> [Stored data]:
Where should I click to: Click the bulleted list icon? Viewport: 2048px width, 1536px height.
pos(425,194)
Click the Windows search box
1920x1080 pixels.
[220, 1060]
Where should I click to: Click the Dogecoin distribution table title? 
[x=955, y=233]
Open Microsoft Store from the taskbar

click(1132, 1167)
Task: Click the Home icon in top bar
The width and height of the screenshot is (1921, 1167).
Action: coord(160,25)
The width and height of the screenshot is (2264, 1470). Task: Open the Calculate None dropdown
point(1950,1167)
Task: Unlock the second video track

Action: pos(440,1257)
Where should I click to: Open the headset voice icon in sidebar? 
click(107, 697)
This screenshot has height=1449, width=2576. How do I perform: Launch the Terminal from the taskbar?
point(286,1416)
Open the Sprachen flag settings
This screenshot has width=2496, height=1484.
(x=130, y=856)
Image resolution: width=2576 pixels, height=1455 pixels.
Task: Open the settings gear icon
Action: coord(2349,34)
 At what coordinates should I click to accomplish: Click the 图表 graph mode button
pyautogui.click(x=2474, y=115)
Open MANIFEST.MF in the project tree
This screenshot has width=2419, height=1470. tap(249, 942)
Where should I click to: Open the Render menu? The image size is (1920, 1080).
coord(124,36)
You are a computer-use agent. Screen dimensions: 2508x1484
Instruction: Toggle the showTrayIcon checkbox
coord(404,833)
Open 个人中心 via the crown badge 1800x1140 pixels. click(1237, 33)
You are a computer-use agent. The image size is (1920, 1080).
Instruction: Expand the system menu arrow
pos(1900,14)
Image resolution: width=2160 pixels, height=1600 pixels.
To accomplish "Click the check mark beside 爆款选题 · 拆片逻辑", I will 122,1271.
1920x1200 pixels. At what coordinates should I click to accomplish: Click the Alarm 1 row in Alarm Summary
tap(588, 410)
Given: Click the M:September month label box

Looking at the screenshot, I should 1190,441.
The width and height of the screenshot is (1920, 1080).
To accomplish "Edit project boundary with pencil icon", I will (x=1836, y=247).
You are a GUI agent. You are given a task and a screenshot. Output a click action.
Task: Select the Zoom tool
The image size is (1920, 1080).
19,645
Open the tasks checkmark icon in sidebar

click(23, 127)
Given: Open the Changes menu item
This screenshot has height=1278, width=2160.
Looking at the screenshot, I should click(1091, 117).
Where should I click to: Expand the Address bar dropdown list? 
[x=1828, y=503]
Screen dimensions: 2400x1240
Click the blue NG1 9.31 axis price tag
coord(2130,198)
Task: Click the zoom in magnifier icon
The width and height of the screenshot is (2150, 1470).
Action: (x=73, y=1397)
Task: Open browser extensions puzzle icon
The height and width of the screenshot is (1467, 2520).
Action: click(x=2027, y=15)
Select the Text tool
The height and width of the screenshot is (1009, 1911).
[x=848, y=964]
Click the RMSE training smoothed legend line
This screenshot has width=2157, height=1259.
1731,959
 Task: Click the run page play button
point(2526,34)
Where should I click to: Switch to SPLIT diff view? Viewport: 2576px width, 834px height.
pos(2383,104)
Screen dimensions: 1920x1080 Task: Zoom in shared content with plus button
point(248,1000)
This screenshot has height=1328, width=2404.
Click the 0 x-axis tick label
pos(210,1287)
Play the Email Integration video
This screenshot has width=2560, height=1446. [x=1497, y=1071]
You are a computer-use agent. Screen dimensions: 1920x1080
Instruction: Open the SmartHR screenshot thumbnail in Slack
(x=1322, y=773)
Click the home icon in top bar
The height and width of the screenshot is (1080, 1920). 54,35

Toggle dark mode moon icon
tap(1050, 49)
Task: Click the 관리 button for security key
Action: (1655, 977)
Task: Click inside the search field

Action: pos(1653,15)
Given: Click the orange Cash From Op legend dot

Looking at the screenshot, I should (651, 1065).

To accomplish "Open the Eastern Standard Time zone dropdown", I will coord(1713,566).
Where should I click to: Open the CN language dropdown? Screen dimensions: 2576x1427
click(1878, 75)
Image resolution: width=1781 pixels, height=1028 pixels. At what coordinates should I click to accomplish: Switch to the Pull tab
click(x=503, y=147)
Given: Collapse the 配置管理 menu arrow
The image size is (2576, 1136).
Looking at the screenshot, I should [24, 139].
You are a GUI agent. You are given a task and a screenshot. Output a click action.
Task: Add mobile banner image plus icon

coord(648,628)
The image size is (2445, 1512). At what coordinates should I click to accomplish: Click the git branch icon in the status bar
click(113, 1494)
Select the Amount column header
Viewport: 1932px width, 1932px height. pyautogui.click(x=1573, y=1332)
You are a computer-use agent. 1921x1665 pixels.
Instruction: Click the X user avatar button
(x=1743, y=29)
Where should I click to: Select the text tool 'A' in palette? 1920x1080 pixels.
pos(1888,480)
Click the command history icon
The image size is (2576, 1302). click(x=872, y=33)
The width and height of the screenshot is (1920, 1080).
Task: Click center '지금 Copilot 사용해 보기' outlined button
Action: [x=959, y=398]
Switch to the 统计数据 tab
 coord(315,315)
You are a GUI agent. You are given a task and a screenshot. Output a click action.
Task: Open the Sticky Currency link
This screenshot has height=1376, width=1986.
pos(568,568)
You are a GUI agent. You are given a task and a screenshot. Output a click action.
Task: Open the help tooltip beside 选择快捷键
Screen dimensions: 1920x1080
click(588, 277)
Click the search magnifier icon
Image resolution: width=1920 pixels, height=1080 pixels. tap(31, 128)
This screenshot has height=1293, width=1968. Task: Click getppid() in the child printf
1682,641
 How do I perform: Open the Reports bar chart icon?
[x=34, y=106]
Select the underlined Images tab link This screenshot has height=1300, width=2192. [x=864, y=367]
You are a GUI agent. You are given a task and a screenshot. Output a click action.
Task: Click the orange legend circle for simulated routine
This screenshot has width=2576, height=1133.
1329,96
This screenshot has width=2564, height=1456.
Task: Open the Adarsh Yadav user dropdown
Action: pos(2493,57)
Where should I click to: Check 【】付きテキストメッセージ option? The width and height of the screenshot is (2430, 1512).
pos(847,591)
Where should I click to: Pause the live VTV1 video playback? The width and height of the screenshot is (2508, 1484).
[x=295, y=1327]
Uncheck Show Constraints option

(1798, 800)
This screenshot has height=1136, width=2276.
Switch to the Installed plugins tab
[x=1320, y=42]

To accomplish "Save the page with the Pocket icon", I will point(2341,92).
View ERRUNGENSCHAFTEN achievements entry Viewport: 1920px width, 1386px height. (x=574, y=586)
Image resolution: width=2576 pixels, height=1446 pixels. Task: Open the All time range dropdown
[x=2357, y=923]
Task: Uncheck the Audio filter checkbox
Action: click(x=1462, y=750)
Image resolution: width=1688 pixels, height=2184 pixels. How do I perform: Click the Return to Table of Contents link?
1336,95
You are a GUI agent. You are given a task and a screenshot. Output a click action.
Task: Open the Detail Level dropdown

> [TASK REQUIREMENTS]: Repeat every record, keeping each line exactly as it is.

> [OUTPUT OF THE EXERCISE]:
Where should I click to: Click the bulleted list icon? Viewport: 2048px width, 1536px height.
pos(425,194)
Click the Windows search box
1920x1080 pixels.
[220, 1060]
Where should I click to: Click the Dogecoin distribution table title? 
[x=955, y=233]
Open Microsoft Store from the taskbar

click(1132, 1167)
Task: Click the Home icon in top bar
The width and height of the screenshot is (1921, 1167).
Action: coord(160,25)
The width and height of the screenshot is (2264, 1470). Task: Open the Calculate None dropdown
point(1950,1167)
Task: Unlock the second video track

Action: pos(440,1257)
Where should I click to: Open the headset voice icon in sidebar? 
click(107, 697)
This screenshot has height=1449, width=2576. How do I perform: Launch the Terminal from the taskbar?
point(286,1416)
Open the Sprachen flag settings
This screenshot has width=2496, height=1484.
(x=130, y=856)
Image resolution: width=2576 pixels, height=1455 pixels.
Task: Open the settings gear icon
Action: coord(2349,34)
 At what coordinates should I click to accomplish: Click the 图表 graph mode button
pyautogui.click(x=2474, y=115)
Open MANIFEST.MF in the project tree
This screenshot has width=2419, height=1470. tap(249, 942)
Where should I click to: Open the Render menu? The image size is (1920, 1080).
coord(124,36)
You are a computer-use agent. Screen dimensions: 2508x1484
Instruction: Toggle the showTrayIcon checkbox
coord(404,833)
Open 个人中心 via the crown badge 1800x1140 pixels. click(1237, 33)
You are a computer-use agent. The image size is (1920, 1080).
Instruction: Expand the system menu arrow
pos(1900,14)
Image resolution: width=2160 pixels, height=1600 pixels.
To accomplish "Click the check mark beside 爆款选题 · 拆片逻辑", I will 122,1271.
1920x1200 pixels. At what coordinates should I click to accomplish: Click the Alarm 1 row in Alarm Summary
tap(588, 410)
Given: Click the M:September month label box

Looking at the screenshot, I should 1190,441.
The width and height of the screenshot is (1920, 1080).
To accomplish "Edit project boundary with pencil icon", I will (x=1836, y=247).
You are a GUI agent. You are given a task and a screenshot. Output a click action.
Task: Select the Zoom tool
The image size is (1920, 1080).
19,645
Open the tasks checkmark icon in sidebar

click(23, 127)
Given: Open the Changes menu item
This screenshot has height=1278, width=2160.
Looking at the screenshot, I should click(1091, 117).
Where should I click to: Expand the Address bar dropdown list? 
[x=1828, y=503]
Screen dimensions: 2400x1240
Click the blue NG1 9.31 axis price tag
coord(2130,198)
Task: Click the zoom in magnifier icon
The width and height of the screenshot is (2150, 1470).
Action: (x=73, y=1397)
Task: Open browser extensions puzzle icon
The height and width of the screenshot is (1467, 2520).
Action: click(x=2027, y=15)
Select the Text tool
The height and width of the screenshot is (1009, 1911).
[x=848, y=964]
Click the RMSE training smoothed legend line
This screenshot has width=2157, height=1259.
1731,959
 Task: Click the run page play button
point(2526,34)
Where should I click to: Switch to SPLIT diff view? Viewport: 2576px width, 834px height.
pos(2383,104)
Screen dimensions: 1920x1080 Task: Zoom in shared content with plus button
point(248,1000)
This screenshot has height=1328, width=2404.
Click the 0 x-axis tick label
pos(210,1287)
Play the Email Integration video
This screenshot has width=2560, height=1446. [x=1497, y=1071]
You are a computer-use agent. Screen dimensions: 1920x1080
Instruction: Open the SmartHR screenshot thumbnail in Slack
(x=1322, y=773)
Click the home icon in top bar
The height and width of the screenshot is (1080, 1920). 54,35

Toggle dark mode moon icon
tap(1050, 49)
Task: Click the 관리 button for security key
Action: (1655, 977)
Task: Click inside the search field

Action: pos(1653,15)
Given: Click the orange Cash From Op legend dot

Looking at the screenshot, I should (651, 1065).

To accomplish "Open the Eastern Standard Time zone dropdown", I will coord(1713,566).
Where should I click to: Open the CN language dropdown? Screen dimensions: 2576x1427
click(1878, 75)
Image resolution: width=1781 pixels, height=1028 pixels. At what coordinates should I click to accomplish: Switch to the Pull tab
click(x=503, y=147)
Given: Collapse the 配置管理 menu arrow
The image size is (2576, 1136).
Looking at the screenshot, I should [24, 139].
You are a GUI agent. You are given a task and a screenshot. Output a click action.
Task: Add mobile banner image plus icon

coord(648,628)
The image size is (2445, 1512). At what coordinates should I click to accomplish: Click the git branch icon in the status bar
click(113, 1494)
Select the Amount column header
Viewport: 1932px width, 1932px height. pyautogui.click(x=1573, y=1332)
You are a computer-use agent. 1921x1665 pixels.
Instruction: Click the X user avatar button
(x=1743, y=29)
Where should I click to: Select the text tool 'A' in palette? 1920x1080 pixels.
pos(1888,480)
Click the command history icon
The image size is (2576, 1302). click(x=872, y=33)
The width and height of the screenshot is (1920, 1080).
Task: Click center '지금 Copilot 사용해 보기' outlined button
Action: [x=959, y=398]
Switch to the 统计数据 tab
 coord(315,315)
You are a GUI agent. You are given a task and a screenshot. Output a click action.
Task: Open the Sticky Currency link
This screenshot has height=1376, width=1986.
pos(568,568)
You are a GUI agent. You are given a task and a screenshot. Output a click action.
Task: Open the help tooltip beside 选择快捷键
Screen dimensions: 1920x1080
click(588, 277)
Click the search magnifier icon
Image resolution: width=1920 pixels, height=1080 pixels. tap(31, 128)
This screenshot has height=1293, width=1968. Task: Click getppid() in the child printf
1682,641
 How do I perform: Open the Reports bar chart icon?
[x=34, y=106]
Select the underlined Images tab link This screenshot has height=1300, width=2192. [x=864, y=367]
You are a GUI agent. You are given a task and a screenshot. Output a click action.
Task: Click the orange legend circle for simulated routine
This screenshot has width=2576, height=1133.
1329,96
This screenshot has width=2564, height=1456.
Task: Open the Adarsh Yadav user dropdown
Action: pos(2493,57)
Where should I click to: Check 【】付きテキストメッセージ option? The width and height of the screenshot is (2430, 1512).
pos(847,591)
Where should I click to: Pause the live VTV1 video playback? The width and height of the screenshot is (2508, 1484).
[x=295, y=1327]
Uncheck Show Constraints option

(1798, 800)
This screenshot has height=1136, width=2276.
Switch to the Installed plugins tab
[x=1320, y=42]

To accomplish "Save the page with the Pocket icon", I will point(2341,92).
View ERRUNGENSCHAFTEN achievements entry Viewport: 1920px width, 1386px height. (x=574, y=586)
Image resolution: width=2576 pixels, height=1446 pixels. Task: Open the All time range dropdown
[x=2357, y=923]
Task: Uncheck the Audio filter checkbox
Action: click(x=1462, y=750)
Image resolution: width=1688 pixels, height=2184 pixels. How do I perform: Click the Return to Table of Contents link?
1336,95
You are a GUI agent. You are given a task and a screenshot. Output a click action.
Task: Open the Detail Level dropdown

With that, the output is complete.